Em primeiro lugar, para promover uma educação antirracista é preciso reconhecer que o racismo existe na escola, pois o ambiente escolar não é um espaço imune e segmentado da sociedade. A partir deste reconhecimento, é importante que gestores e educadores aprofundem reflexões sobre o assunto e abram um espaço de diálogo constante com a comunidade educativa (incluindo alunos, famílias e pedagogos), para que possam compreender os maiores desafios e, juntos, criar um plano de ação efetivo de superação, com intervenções interdisciplinares e preventivas.
No mês de novembro, por conta do dia 20, é muito comum as escolas abordarem o racismo. Porém, essa data não deve ser só comemorada neste feriado, mas construída ao longo de todo cotidiano de cada ano letivo. Afinal, munição mais efetiva contra o racismo é, ou deveria ser, a educação.”
Alessandra Cieri – Psicóloga clínica
LÁPIS “COR DE PELE”?
A partir da leitura do livro “Lápis cor de pele”, de Daniela de Brito, uma turma da Educação Infantil do Colégio Marista Glória, localizado na região central de São Paulo, começaram a se observar e levantar o questionamento sobre a questão racial, sobretudo através de uma atividade em que percorriam os espaços do colégio e questionavam as pessoas se existia “esse tal lápis ‘cor de pele’”. Na obra, que se passa em uma escola, uma menina pede emprestado um lápis “cor de pele”, e o colega lhe dá um lápis cor de rosa. Intrigada, ela compara essa cor com a de seu braço e também percebe a cor diferente de seu irmão.

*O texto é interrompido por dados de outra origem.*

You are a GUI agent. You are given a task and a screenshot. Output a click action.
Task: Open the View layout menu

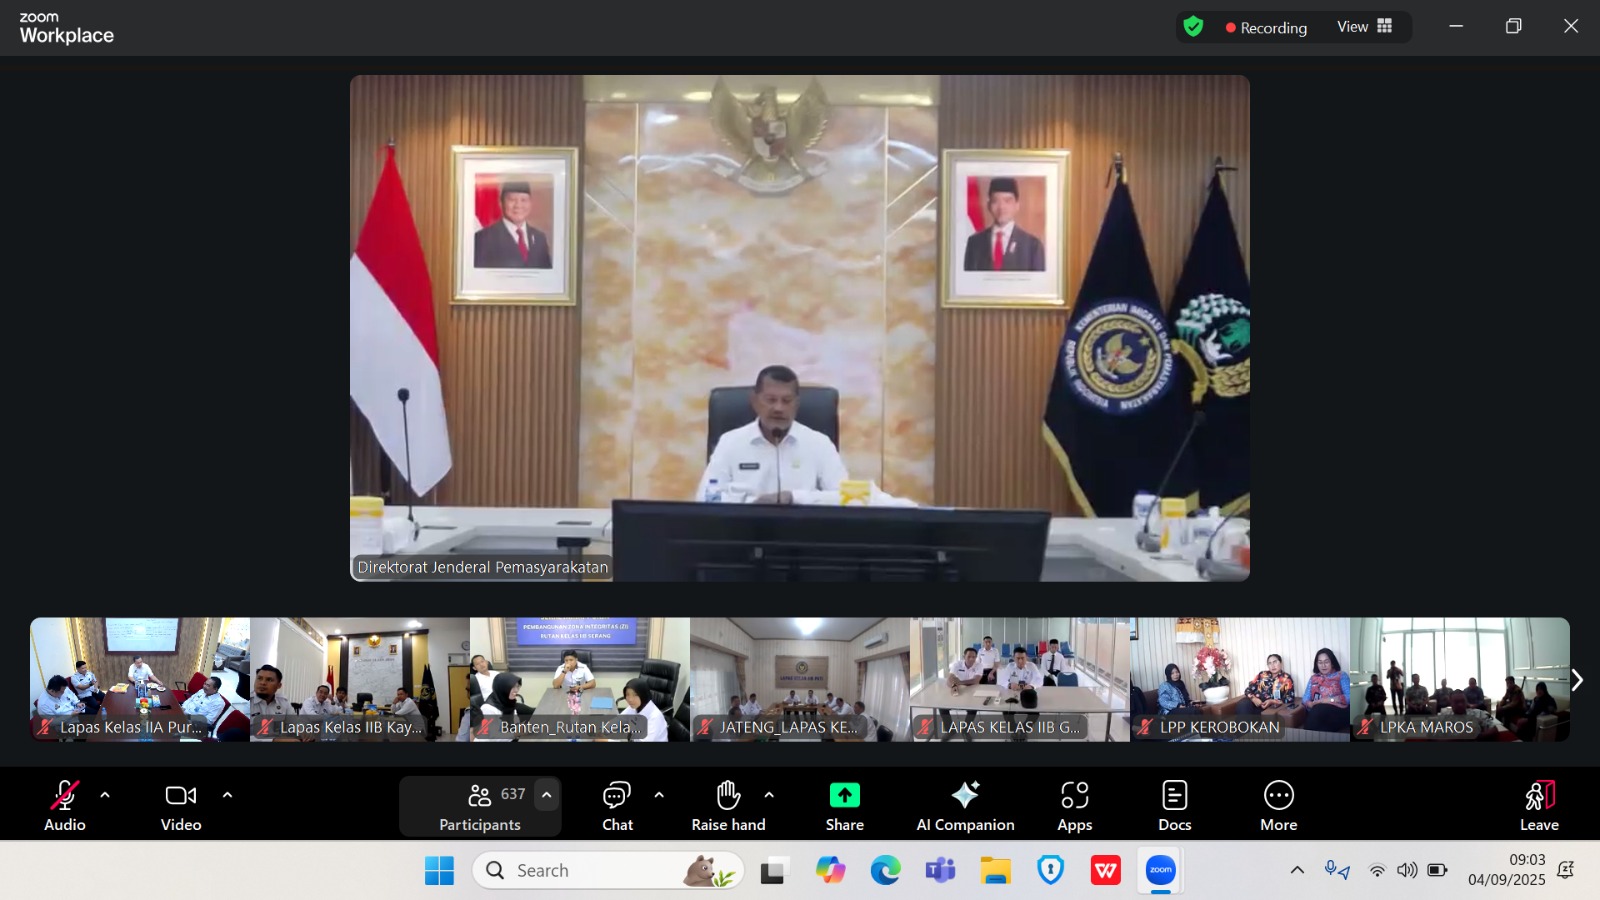[1364, 27]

Em casa, seus pais explicam de onde vem essa diversidade de cores, lição que ela repete na escola.
De acordo com a professora da turma e responsável pela atividade, Aline Lemos de Lima Gomes, ao realizarem a pesquisa, as crianças perceberam que várias pessoas também tinham a mesma dúvida. “As crianças perceberam que, independentemente do sim ou do não, o que importava era a justificativa que cada pessoa dava para sua resposta”, explica. “Eles perceberam as diferenças entre as pessoas e notaram que o mais interessante estava justamente em cada um ter sua própria característica”, complementa.

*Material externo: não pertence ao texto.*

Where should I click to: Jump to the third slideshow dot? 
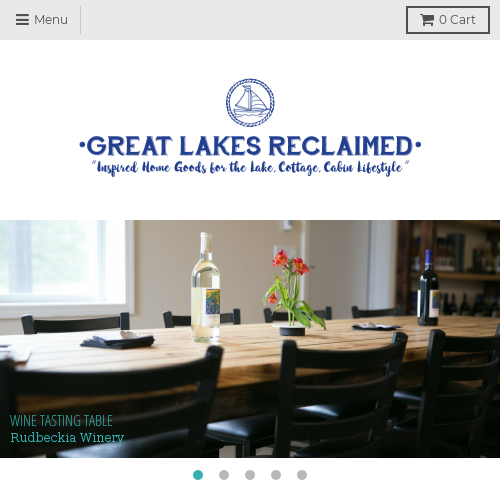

Com a lição, os alunos puderam observar suas características mais marcantes em um espelho. O exercício de autorreconhecimento os fez escolher a cor que mais se aproximava de seus tons de pele. “Cada pessoa tem um tom de pele diferente, uns mais claros, outros mais escuros. Então, não existe só um lápis cor de pele. São vários lápis cor de pele”, afirmou a aluna Maria Helena Sampaio Fenelon. “Esse projeto de investigação gerou uma empatia muito grande com o próximo e uma percepção simples, mas muito importante: ninguém é igual. Cada pessoa é única, com seu jeito e suas características”, finaliza a professora Aline.